Copy the listing from the line with "Screen dimensions: 230x409" up to and including the line with "point(43,79)", substituting "emblem" for "logo" and keeping everything else unchanged. Omit the pictures from your answer.

The data:
----------------------------------------
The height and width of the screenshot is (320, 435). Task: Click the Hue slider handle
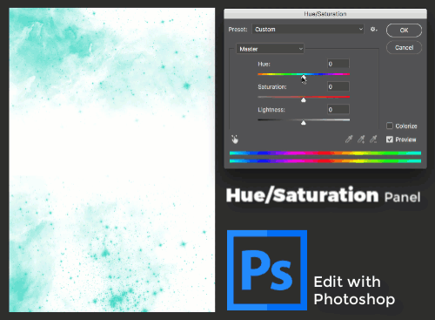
----------------------------------------
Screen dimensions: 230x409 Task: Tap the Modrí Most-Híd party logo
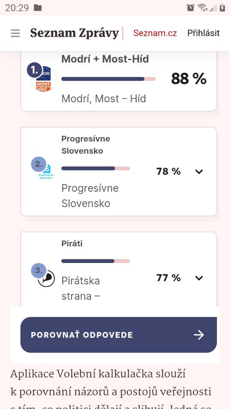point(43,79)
----------------------------------------
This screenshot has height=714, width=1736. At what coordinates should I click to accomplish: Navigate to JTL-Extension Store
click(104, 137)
----------------------------------------
Result below:
Screen dimensions: 230x409 Task: Tap the Modrí Most-Híd party emblem
point(43,79)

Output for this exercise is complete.